|Photo: Grav Welton|
Monday, October 22
Review: Yonder Mountain String Band’s Harvest Music Festival - Oct 11th-13th, 2012 - Mulberry Mountain in Ozark, Arkansas
Harvest Festival is Yonder Mountain’s annual music celebration held every Fall in the aesthetic confines of Mulberry Mountain. It always bolsters an engrossing line-up and this year was no exception. Past festivals have delivered the perfect ambiance to soak up the extraordinary sounds reigning from all directions. This year, although suffering from a few hiccups, still rendered a tremendous experience. The biggest problem, ironically being Mother Nature herself who usually paints this event in the best light, instead reared her frightful side in the form of severe thunderstorms. A massive front moved in Saturday night and cancelled Y.M.S.B.’s 1500th show just four songs in, which essentially ended the festivities. This year’s vibe also at times resembled a county fair more than the musical paradise of years past. Despite these observations, it was still a remarkable weekend on the mountain with sublime music.

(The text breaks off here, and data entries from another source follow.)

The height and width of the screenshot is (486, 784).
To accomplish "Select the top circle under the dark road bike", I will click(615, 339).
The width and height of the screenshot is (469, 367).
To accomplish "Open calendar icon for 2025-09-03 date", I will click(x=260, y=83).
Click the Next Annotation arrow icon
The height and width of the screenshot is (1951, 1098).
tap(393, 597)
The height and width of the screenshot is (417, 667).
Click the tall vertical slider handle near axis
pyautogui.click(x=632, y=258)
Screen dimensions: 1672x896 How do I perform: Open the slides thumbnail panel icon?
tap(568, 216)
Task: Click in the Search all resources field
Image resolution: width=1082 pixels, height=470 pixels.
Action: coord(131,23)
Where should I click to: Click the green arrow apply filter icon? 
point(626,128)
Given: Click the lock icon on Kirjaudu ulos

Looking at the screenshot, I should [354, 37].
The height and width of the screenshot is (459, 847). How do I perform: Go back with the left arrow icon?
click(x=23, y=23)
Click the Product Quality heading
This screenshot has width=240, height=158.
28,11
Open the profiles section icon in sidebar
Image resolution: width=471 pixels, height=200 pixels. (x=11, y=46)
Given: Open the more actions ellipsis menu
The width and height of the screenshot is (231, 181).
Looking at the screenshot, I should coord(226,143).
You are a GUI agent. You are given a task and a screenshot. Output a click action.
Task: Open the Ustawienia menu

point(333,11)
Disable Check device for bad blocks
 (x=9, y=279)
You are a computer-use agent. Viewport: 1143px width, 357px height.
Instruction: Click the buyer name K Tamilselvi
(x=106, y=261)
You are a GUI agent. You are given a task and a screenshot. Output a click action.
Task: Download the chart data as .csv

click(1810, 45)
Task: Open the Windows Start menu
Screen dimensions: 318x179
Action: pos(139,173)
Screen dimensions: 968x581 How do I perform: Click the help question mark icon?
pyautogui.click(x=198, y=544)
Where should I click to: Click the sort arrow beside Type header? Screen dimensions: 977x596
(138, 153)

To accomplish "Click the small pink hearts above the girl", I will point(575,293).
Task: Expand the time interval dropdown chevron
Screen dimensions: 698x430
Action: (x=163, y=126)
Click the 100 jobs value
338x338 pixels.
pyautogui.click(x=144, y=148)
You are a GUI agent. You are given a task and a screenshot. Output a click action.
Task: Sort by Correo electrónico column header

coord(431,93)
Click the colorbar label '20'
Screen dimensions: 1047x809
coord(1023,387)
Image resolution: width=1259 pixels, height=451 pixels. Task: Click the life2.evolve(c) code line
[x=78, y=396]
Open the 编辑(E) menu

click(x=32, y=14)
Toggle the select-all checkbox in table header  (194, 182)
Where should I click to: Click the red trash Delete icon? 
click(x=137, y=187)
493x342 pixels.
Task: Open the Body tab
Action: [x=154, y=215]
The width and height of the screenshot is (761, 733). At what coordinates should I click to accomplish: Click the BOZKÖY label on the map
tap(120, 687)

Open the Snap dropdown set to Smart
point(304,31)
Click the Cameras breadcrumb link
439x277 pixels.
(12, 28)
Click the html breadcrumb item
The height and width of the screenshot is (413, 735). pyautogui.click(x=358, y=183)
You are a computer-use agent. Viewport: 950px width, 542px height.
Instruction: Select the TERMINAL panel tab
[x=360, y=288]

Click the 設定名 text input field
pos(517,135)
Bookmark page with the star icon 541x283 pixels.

Every day’s schedule was packed full of talent on all four stages. One could literally wonder around with no certain destination and phenomenal music awaited at every turn. Thursday was no different, as each unique stage hosted an array of gifted acts. The first day got serious with Dumpstaphunk’s inspiring set on the main stage. The New Orleans funk was a nice change of pace from all the insane picking that took place all afternoon. The show had the masses dancing while the sun took shelter behind the awe-inspiring mountains. Ivan Neville and company also delivered a festival highlight in the form of their brilliant cover of David Bowie’s, “Fame”. The Punch Brothers followed and displayed their progressive bluegrass to the delight of many. Rushing over to squeeze in some of the iconic, Larry Keel, was well worth the sprint, as his mesmerizing fingers did not disappoint. Soon, it was time for the masters’ of the ceremonies nightly headline show and the majority of fans gathered around the main stage. The hosts did not disappoint on the inaugural night, offering a two-hour set full of vigor. Darol Anger joined the band for the entirety of both performances on the fiddle, while other coveted musicians sat in often. Jeff Austen returned this gesture and then some, as he sat in seemingly with every act over the weekend. It would in fact be news if he did not sit in with a band, as his welcomed chops made appearances frequently. If he wasn't so talented, it would have been comical. He even took part in the surprise of the day, which transpired in the form of Matt Butler’s Everyone Orchestra. The genius conductor took a stage full of bluegrass artists and produced a psychedelic roller-coaster He easily turned in the most impressive performance of the day with the help of a stage full of musicians that transformed his spontaneous suggestions into pure bliss with no genre left unexplored. It was an ideal way to end the first helping of music. Most called it a night, while others skipped on to the next stage, as the music would beckon the sun, this and the night after.
On Saturday, most awoke to the dreaded sounds of raindrops on the roof of their respective habitats. The steady shower was relentless and lasted all afternoon. It did not cancel any music, but it sure made a complete mess of the grounds. Unfortunately, the footing stayed a sloppy mess for the remainder of the festival. This did little to damper spirits, as the weather was expected and most planned accordingly. Jay Nash kicked off the second day by taking advantage of the only stage with a roof. He entertained a surprisingly large turnout with his authentic one-man show. Luces Nelson had the faithful dancing in the rain with his refreshing band, while most took shelter and got primed for an epic night of music.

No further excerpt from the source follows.